I've spent years helping businesses access debt funding.
I see it constantly - founders who've built real businesses, board members managing serious capital, management teams running profitable operations - every single one of them tenses up the moment debt enters the conversation.
It's one of the most consistent things I see in this industry, and honestly, I find it fascinating.
Because from where I sit, debt is a tool. A powerful one. Not a last resort, not a red flag, not something to apologise for.
The problem is that most people only ever encounter debt when things are going wrong. So that's the association that sticks. Debt becomes the thing you reach for when you've run out of options - and when you use it that way, it is scary. Of course it is.

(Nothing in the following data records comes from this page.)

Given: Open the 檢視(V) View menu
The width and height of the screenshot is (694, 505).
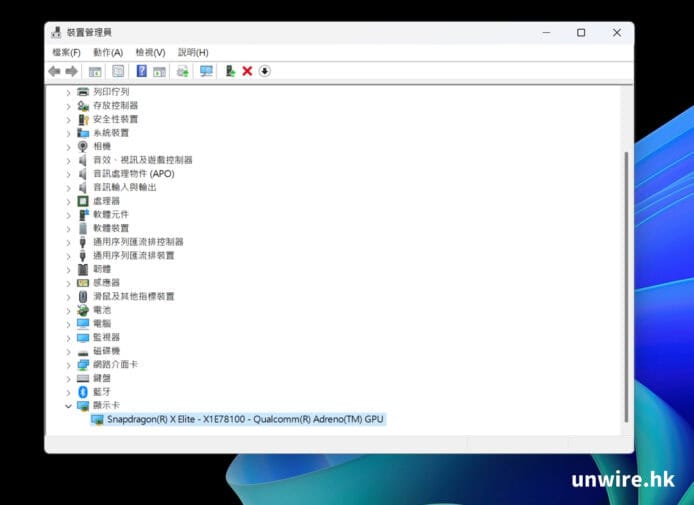Looking at the screenshot, I should pos(150,52).
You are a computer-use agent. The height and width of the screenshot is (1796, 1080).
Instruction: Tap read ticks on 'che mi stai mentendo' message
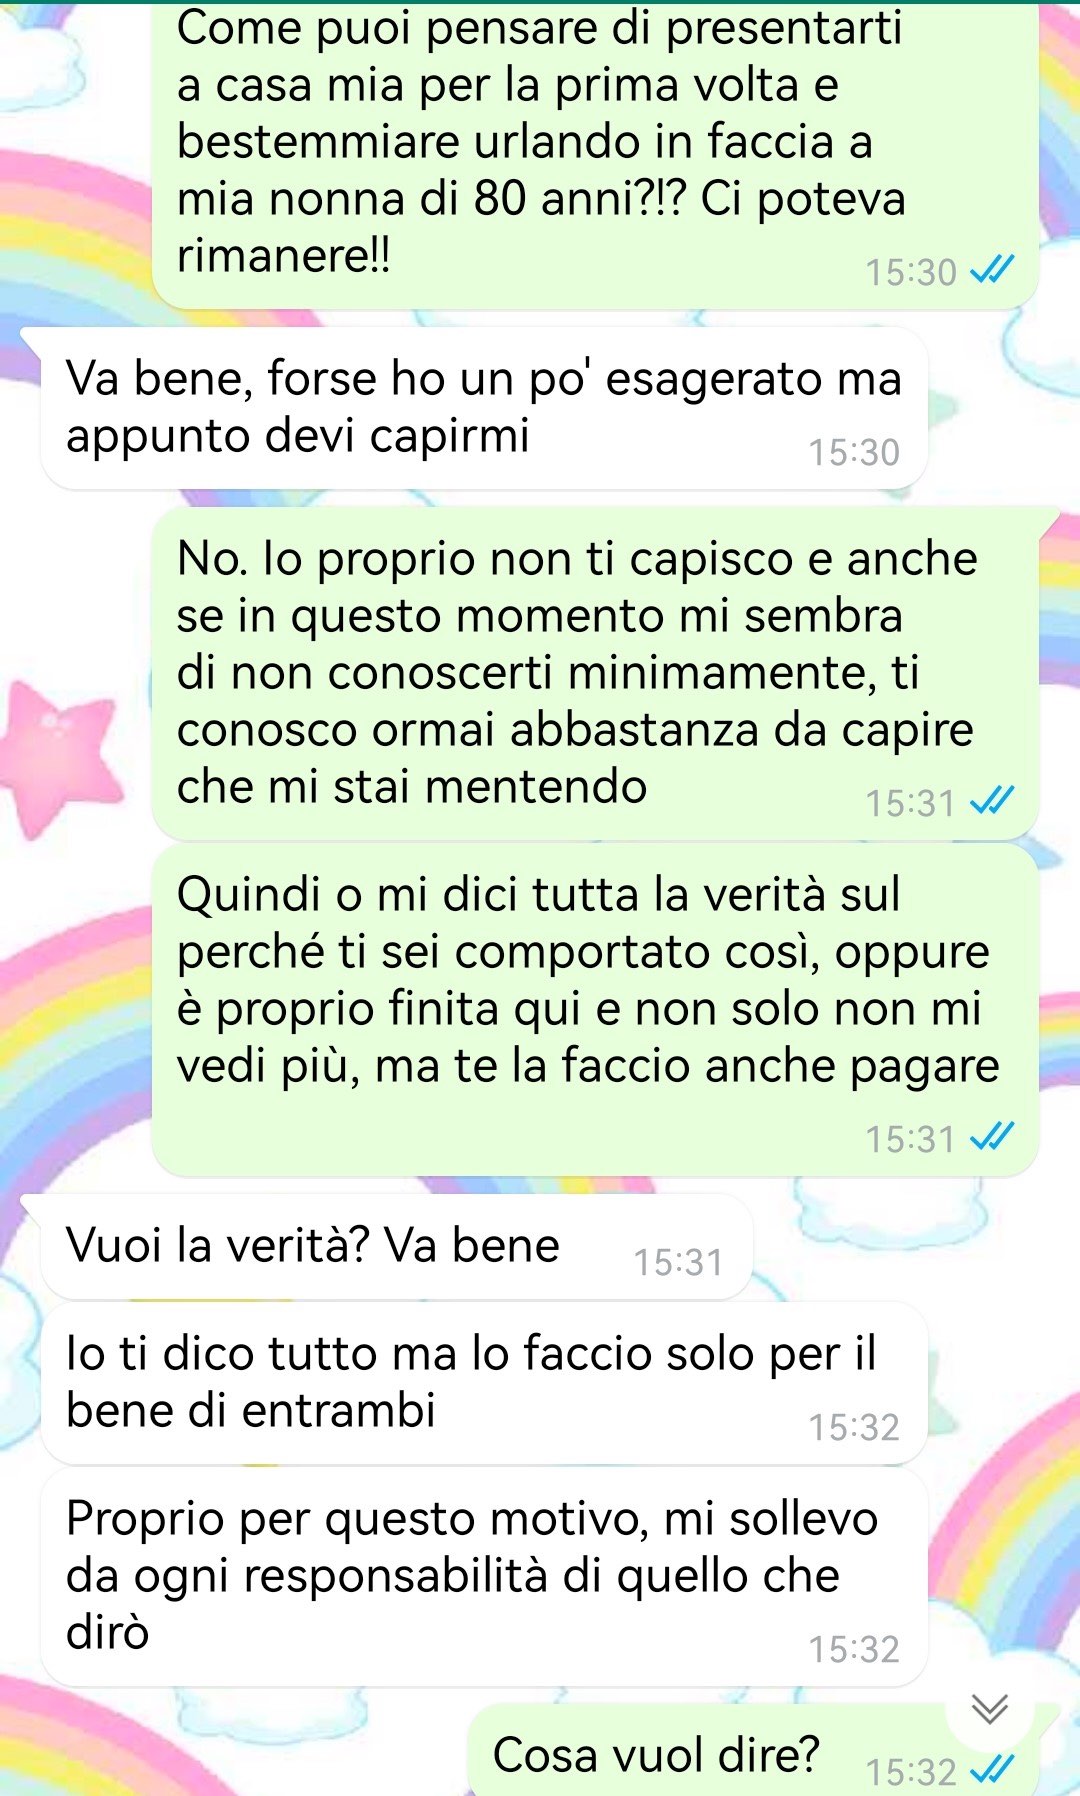click(x=993, y=802)

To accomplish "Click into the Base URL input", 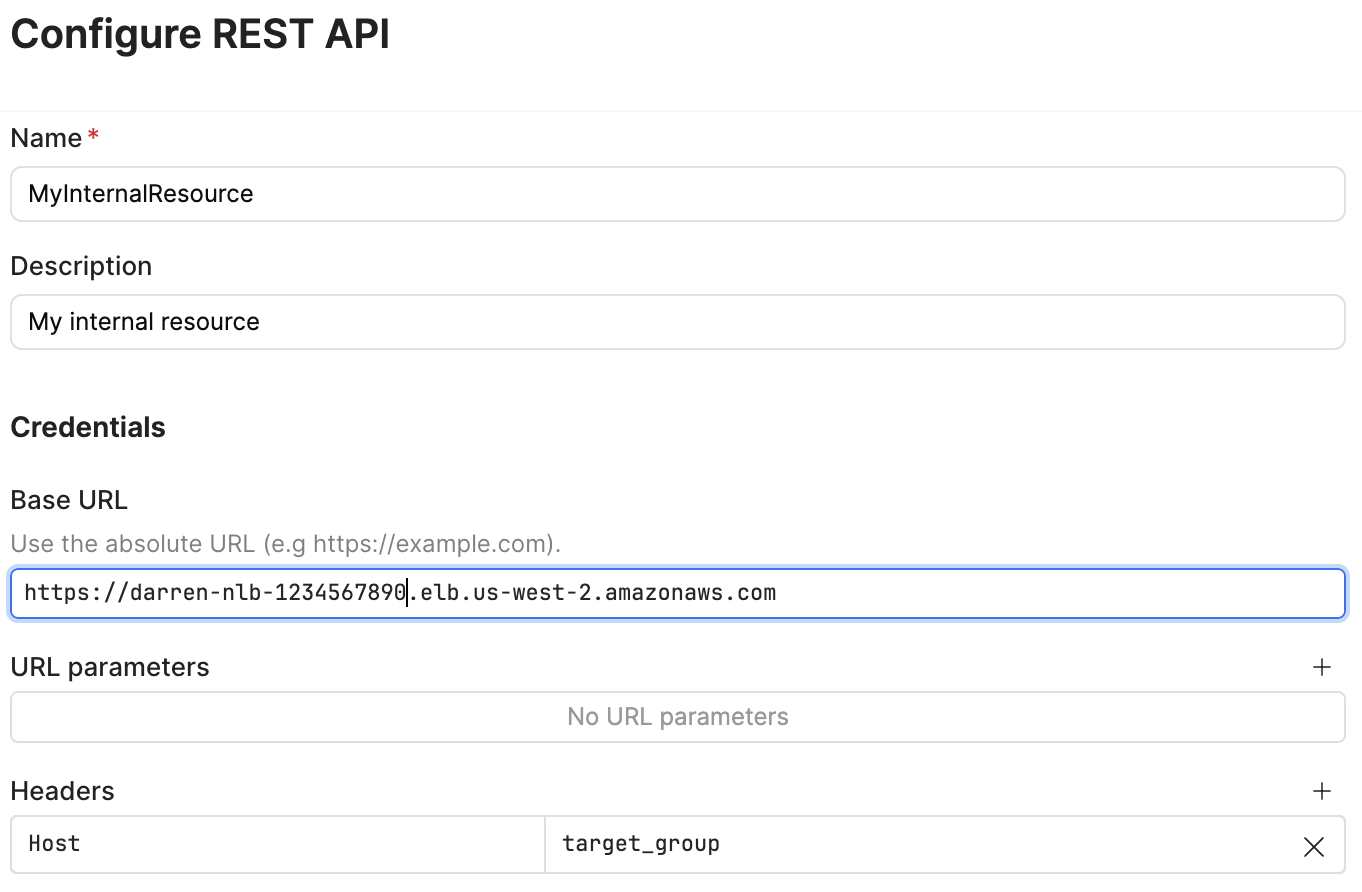I will (x=677, y=594).
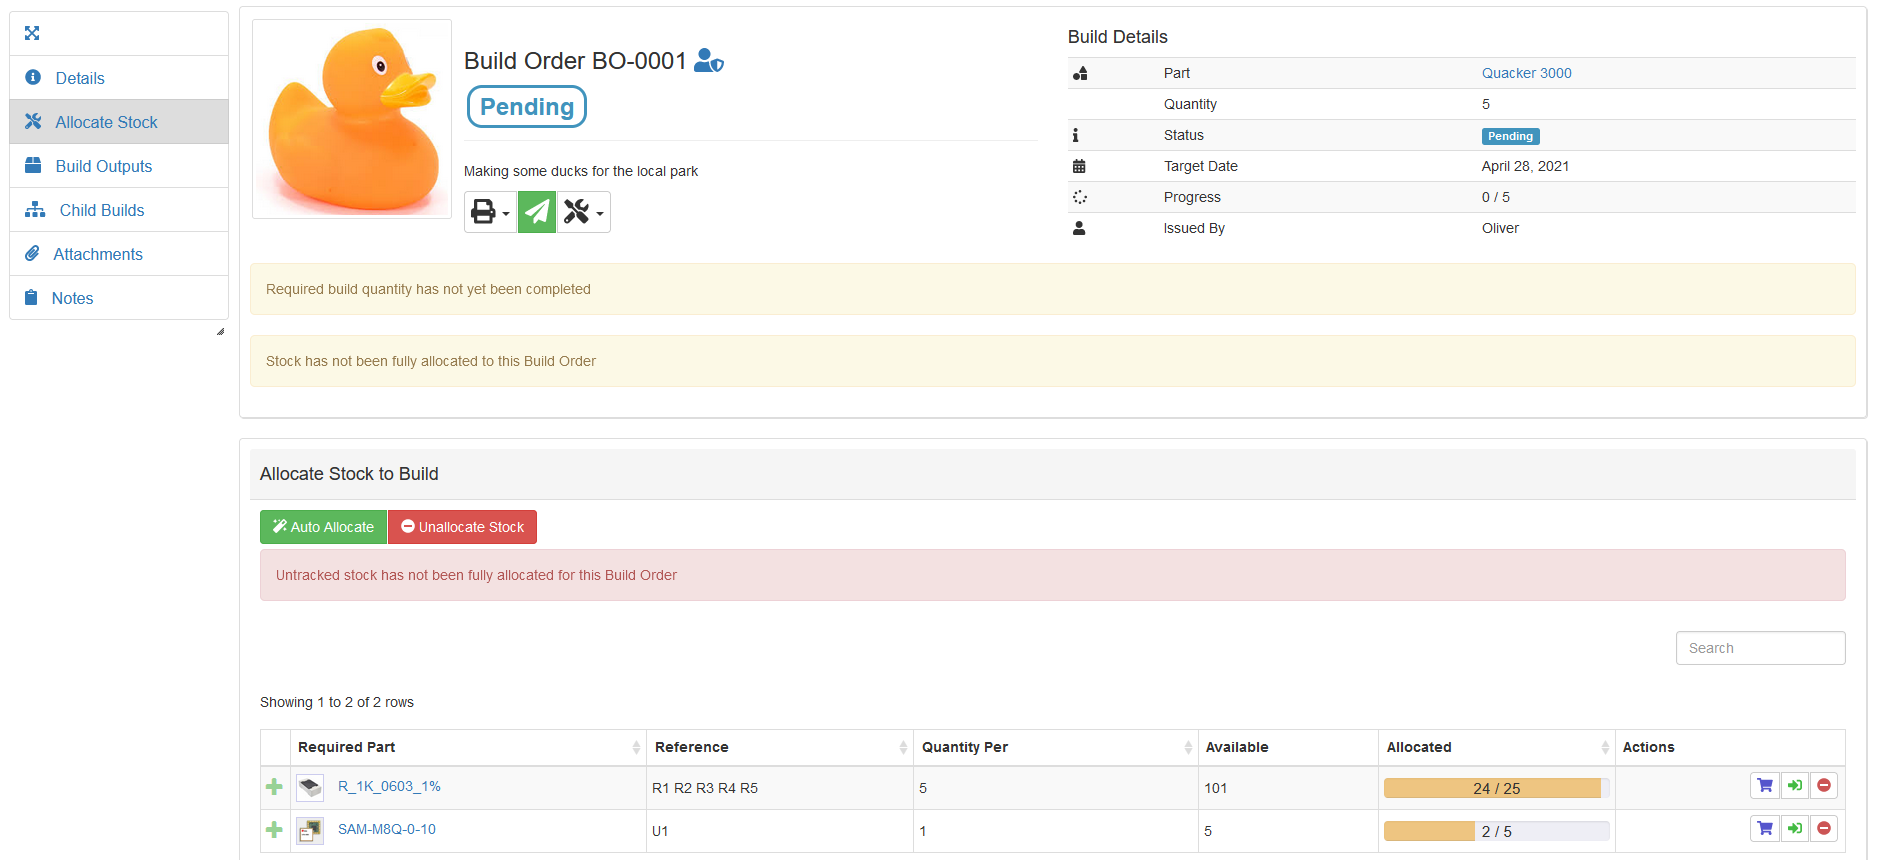Expand the R_1K_0603_1% row with plus
Image resolution: width=1879 pixels, height=860 pixels.
click(x=274, y=788)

But when you use it wisely, from a position of strength, with a clear plan behind it? It can be one of the most powerful forms of capital available to your business. And unlike equity, you don't give up a single share to access it.
Ironically, one of the best examples of this isn't some obscure case study you'd never have heard of. It's something most of you interact with every single day.
Netflix.
The bet nobody thought would work
If you're not living under a rock, you know who Netflix is. You've probably got a subscription (I hope you do, some pretty great content out there).
They were one of the first companies to genuinely change the game in streaming. Started as a DVD-by-mail service in 1997 - which, if you're under 30, sounds like something from a history textbook - pivoted to streaming in 2007, and by 2013 were producing their own original content.
But here's the part you don’t generally go around thinking about (lucky for you, I do).
By 2020, Netflix had borrowed over $15 billion in debt to fund one of the most ambitious content expansion strategies in corporate history. For years, the company spent far more cash than it generated, pouring billions into original programming while steadily increasing its debt burden.
From the outside, it looked reckless. Critics were lining up to say the model was unsustainable, the cash burn was dangerous, and that Disney, Amazon and Apple would eventually crush them.
What those critics missed was this: Netflix wasn't borrowing because it was struggling.
It was borrowing because it was confident. And that is (the) game changer.
Their management had made a calculated decision - global streaming was going to dominate entertainment, scale mattered more than short term profits, and whoever built the strongest content library first would win.
So instead of waiting for profits to accumulate and funding it slowly, they borrowed heavily and moved faster than anyone else could react.
The debt funded more Netflix originals. More originals brought in more subscribers globally. More subscribers meant predictable, recurring revenue. Predictable revenue gave investors confidence. Investor confidence gave Netflix access to even cheaper capital. Cheaper capital funded even more content.
Round and round.

By the time Disney, Amazon and Apple started throwing their own billions at streaming, Netflix had already built a content library that would take years to replicate and a subscriber base with genuine habit loops baked in.
That's what the debt actually bought. Market dominance and time.
Could it have failed? Of course. If the business had stopped growing, the debt would have become the problem very quickly. This wasn't a safe play. It was a calculated asymmetric bet made by a management team that understood one thing very clearly:
Debt doesn't make a business weak. Fear of debt does.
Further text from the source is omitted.